← Intrepid Scientific·Insights

One Pathway, Every Regulator

Why Cannabis Compliance Always Reduces to Two Moves

By Andrew Samann · Cofounder, Intrepid Scientific · 2026-06-19

Companion pieces: The Pharmaceutical Era (the strategic frame) · The 60-Day Federal Pathway (the DEA-registration baseline) · Build Once, Build to the Highest Bar (the integrated GMP stack). This piece sits above all three — it is the method they share.

0. Read-Me-First Summary

In a single eighteen-month stretch, a state-licensed cannabis operator can be hit with what look like four entirely separate compliance problems:

  • DEA Schedule III — federal registration under 21 CFR § 1301.13(k), and, as of June 2026, on-site DEA inspections that demand SOPs, security plans, training records, inventory histories, and process narratives.
  • A new state market — Virginia opens adult-use license applications July 1, 2026, with final Cannabis Control Authority regulations due by September 1 and sales as early as November 1. Producers must submit written security and diversion-prevention plans, pass mandatory product testing, and survive annual audits.
  • FDA / pharma pathway — Part 211, ICH Q7, clinical-trial-material supply.
  • EU and other export markets — EU-GMP, the Qualified Person function, GACP.

Each arrives with its own forms, its own vocabulary, its own inspector. The instinct is to treat each as a new project and start from zero.

That instinct is wrong, and it is expensive. Strip away the letterhead and every one of these regimes asks an operator to do the same two things, in the same order:

  1. Set specifications — write down, in measurable terms, what "compliant" looks like for your operation under the rules that apply to you.
  2. Perform a risk assessment — find where you fall short of those specifications, rank the gaps by how badly they can hurt you, and close them worst-first.

Everything else — the SOPs, the security hardware, the training matrix, the batch records, the audit — is just the output of those two moves. Get the method right and the regulator becomes an input you swap in, not a wall you rebuild against. This piece is about that method, why it holds across every cannabis regime, and why it is the only approach that works when the rules themselves are not final yet.

1. The Problem Isn't the Rules — It's That They Never Stop Moving

Cannabis operators in 2026 are not failing compliance because the rules are too hard. They are failing because the rules will not hold still long enough to chase.

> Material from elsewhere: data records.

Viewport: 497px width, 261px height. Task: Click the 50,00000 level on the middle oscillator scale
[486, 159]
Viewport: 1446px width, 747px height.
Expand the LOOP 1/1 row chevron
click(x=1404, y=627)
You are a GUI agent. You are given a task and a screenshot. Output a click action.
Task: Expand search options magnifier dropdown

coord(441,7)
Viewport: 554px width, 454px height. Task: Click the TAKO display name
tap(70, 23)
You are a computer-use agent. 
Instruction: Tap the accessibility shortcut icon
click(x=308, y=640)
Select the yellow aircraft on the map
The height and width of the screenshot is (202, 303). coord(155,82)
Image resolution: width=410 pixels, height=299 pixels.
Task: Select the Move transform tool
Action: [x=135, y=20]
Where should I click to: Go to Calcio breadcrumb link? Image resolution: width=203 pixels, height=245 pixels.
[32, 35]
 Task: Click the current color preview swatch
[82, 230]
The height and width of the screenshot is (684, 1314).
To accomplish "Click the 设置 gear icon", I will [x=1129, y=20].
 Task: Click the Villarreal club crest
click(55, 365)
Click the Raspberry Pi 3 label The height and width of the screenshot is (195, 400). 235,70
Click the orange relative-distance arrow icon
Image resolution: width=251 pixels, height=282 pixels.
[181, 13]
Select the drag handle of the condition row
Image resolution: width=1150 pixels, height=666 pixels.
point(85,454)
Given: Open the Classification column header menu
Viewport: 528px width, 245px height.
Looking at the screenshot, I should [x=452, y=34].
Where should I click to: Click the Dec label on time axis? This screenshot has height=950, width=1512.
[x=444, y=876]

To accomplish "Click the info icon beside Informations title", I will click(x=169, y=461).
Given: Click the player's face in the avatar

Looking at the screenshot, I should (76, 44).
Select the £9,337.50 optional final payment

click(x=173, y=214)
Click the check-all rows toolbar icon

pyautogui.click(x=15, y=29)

Consider the calendar a vertically integrated operator is actually living through:

DateEventWhat it demands
April 28, 2026DEA Schedule III rule effective (§ 1301.13(k))Federal registration, federal recordkeeping
~June 27, 2026DEA 60-day expedited filing window closesClean public-interest file, twelve operational SOPs
June 2026DEA on-site inspections beginLive document production: training, security, inventory, narratives
July 1, 2026Virginia adult-use applications openSecurity + diversion-prevention plans, facility specs
Sept 1, 2026Virginia CCA final regulations dueFull operational rule set — not yet published
Nov 1, 2026Virginia retail sales may beginLab-tested, compliant product on shelves
2027 (est.)Possible broader federal reschedulingLarger eligible pool, intensified scrutiny

An operator who builds a bespoke compliance program against each of these, one at a time, is permanently behind. By the time the Virginia file is assembled, the DEA inspector is at the door. By the time the DEA SOPs are signed, the CCA has published rules that name three things the SOPs don't cover.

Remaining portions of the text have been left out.